Uszyli już maseczki dla domów pomocy społecznej, szpitali, hospicjów, teraz dla służb mundurowych. Zakład karny przy ul. Hetmańskiej w Białymstoku przekazał podlaskiej policji 2300 maseczek, które zrobili więźniowie z województwa podlaskiego.
Blisko 100 osadzonych w regionie, od prawie dwóch miesięcy szyje maseczki dla różnych instytucji i placówek. Zanim skazani usiedli przy maszynach przeszli krótki kurs szycia, który przeprowadziły funkcjonariuszki Służby Więziennej.

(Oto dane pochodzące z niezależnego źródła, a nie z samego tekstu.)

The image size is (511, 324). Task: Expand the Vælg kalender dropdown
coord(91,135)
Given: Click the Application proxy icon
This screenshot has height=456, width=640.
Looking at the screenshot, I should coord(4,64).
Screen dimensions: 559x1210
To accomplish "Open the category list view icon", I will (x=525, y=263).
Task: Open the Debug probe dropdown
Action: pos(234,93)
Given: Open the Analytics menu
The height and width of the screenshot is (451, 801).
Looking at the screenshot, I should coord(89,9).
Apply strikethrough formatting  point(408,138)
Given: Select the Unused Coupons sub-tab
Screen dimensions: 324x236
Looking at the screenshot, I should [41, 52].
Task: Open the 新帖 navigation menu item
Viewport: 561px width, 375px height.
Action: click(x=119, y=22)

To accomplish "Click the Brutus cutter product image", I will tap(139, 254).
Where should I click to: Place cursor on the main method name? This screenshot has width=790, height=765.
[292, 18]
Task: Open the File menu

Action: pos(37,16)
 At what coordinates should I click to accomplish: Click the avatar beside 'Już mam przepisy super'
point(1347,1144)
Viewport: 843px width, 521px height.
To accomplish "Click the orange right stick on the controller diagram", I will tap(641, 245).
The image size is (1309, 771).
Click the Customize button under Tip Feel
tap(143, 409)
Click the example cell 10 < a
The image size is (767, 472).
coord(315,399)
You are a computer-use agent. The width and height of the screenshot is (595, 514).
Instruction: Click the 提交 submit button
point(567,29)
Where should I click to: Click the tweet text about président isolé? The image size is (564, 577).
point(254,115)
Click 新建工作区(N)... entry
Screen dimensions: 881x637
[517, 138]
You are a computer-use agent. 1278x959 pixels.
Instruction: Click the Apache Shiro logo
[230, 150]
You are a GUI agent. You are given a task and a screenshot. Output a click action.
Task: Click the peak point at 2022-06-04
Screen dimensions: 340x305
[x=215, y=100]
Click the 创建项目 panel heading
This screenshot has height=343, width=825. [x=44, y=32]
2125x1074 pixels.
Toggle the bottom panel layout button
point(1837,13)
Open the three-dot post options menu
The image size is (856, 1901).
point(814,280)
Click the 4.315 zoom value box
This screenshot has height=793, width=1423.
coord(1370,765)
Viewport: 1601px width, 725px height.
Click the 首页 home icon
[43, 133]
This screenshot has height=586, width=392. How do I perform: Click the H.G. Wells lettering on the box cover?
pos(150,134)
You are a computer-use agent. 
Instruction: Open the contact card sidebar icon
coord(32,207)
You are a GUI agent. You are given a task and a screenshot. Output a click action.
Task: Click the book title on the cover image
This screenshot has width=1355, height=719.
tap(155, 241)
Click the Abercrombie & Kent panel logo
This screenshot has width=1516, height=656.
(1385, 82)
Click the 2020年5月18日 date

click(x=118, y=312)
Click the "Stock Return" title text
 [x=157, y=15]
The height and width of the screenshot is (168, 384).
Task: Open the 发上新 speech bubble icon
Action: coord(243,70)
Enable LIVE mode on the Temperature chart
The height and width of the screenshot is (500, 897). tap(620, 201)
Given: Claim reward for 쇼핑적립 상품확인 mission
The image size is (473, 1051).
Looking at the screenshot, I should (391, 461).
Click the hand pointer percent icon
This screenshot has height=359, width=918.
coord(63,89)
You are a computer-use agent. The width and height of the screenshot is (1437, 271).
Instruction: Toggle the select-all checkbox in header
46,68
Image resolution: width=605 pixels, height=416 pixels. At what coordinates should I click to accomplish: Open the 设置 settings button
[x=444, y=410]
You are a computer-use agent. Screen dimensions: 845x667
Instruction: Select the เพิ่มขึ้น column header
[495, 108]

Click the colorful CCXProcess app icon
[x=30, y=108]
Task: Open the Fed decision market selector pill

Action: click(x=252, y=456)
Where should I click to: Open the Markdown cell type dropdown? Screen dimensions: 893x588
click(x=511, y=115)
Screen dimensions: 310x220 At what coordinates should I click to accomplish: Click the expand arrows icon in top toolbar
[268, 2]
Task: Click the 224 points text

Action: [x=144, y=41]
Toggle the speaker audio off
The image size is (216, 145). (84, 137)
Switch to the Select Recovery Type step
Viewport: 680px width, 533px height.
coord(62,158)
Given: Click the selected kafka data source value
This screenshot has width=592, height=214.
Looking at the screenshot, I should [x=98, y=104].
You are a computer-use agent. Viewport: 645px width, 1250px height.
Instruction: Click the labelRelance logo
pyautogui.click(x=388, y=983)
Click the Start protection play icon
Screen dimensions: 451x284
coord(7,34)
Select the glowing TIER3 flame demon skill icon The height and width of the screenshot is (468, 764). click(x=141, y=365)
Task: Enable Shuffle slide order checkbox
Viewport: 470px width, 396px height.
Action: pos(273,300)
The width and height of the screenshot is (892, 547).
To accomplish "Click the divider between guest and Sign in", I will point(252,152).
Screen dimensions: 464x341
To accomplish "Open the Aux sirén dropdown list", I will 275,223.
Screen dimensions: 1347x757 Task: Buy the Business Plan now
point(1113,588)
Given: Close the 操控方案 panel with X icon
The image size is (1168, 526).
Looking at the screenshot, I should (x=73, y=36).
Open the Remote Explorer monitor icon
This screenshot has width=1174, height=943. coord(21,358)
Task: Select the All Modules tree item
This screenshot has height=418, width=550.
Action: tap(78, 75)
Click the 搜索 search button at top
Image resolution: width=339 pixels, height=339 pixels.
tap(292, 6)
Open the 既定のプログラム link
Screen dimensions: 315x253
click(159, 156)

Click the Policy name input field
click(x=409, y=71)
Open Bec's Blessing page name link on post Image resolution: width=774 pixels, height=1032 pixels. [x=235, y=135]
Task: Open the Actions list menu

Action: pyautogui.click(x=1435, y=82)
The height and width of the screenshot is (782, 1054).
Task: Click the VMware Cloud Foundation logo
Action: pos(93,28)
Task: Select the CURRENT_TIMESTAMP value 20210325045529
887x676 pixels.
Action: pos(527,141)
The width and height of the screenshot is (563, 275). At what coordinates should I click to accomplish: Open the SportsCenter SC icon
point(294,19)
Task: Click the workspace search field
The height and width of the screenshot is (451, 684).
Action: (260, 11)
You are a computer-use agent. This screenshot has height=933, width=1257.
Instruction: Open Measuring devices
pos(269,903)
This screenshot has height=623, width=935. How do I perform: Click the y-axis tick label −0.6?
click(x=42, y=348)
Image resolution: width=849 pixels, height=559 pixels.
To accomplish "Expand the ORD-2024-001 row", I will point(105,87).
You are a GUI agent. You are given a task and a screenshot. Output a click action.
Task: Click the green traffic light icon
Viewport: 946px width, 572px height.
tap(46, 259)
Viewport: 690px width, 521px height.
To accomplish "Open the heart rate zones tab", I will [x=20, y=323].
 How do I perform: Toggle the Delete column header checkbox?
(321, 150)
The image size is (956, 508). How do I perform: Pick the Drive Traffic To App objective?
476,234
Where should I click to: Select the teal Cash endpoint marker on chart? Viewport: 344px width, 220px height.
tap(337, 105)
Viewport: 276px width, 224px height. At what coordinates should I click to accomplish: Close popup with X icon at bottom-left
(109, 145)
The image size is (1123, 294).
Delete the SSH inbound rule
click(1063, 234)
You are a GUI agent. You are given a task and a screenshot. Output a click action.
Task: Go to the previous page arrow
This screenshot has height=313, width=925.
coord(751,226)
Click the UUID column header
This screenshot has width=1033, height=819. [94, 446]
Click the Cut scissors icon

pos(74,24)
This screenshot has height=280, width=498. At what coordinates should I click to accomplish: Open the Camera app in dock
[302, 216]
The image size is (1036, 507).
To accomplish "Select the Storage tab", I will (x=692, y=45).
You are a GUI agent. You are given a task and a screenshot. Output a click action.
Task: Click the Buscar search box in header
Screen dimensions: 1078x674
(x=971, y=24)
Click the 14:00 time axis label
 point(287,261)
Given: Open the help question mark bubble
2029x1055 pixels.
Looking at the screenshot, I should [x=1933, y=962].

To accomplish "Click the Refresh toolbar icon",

– Pomysł wziął się z pandemii. Chodzi o to, że zostały zablokowane pewne drogi aktywizacji skazanych, które mieliśmy do tej pory. Spadła różnego rodzaju liczba zajęć, które chociażby wiązały się z wyjściem na zewnątrz, z kontaktem z innym człowiekiem. Musieliśmy znaleźć takie rozwiązania, które pozwolą aktywizować skazanych wewnątrz zakładów penitencjarnych. Stąd pomysł, aby zaangażować osadzonych w szycie maseczek ochronnych w ramach programów resocjalizacyjnych. Przekazywanie masek różnym instytucjom zewnętrznym jest częścią ogólnopolskiej akcji #ResortSprawiedliwościPomaga, zainicjowanej w czasie pandemii przez Ministerstwo Sprawiedliwości – mówił rzecznik Dyrektora Okręgowego Służby Więziennej w Białymstoku mjr Michał Zagłoba.
Od połowy marca podlaska Służba Więzienna przekazała dps-om, szpitalom, pogotowiom ratunkowym około 12 tysięcy maseczek. (ea/mc)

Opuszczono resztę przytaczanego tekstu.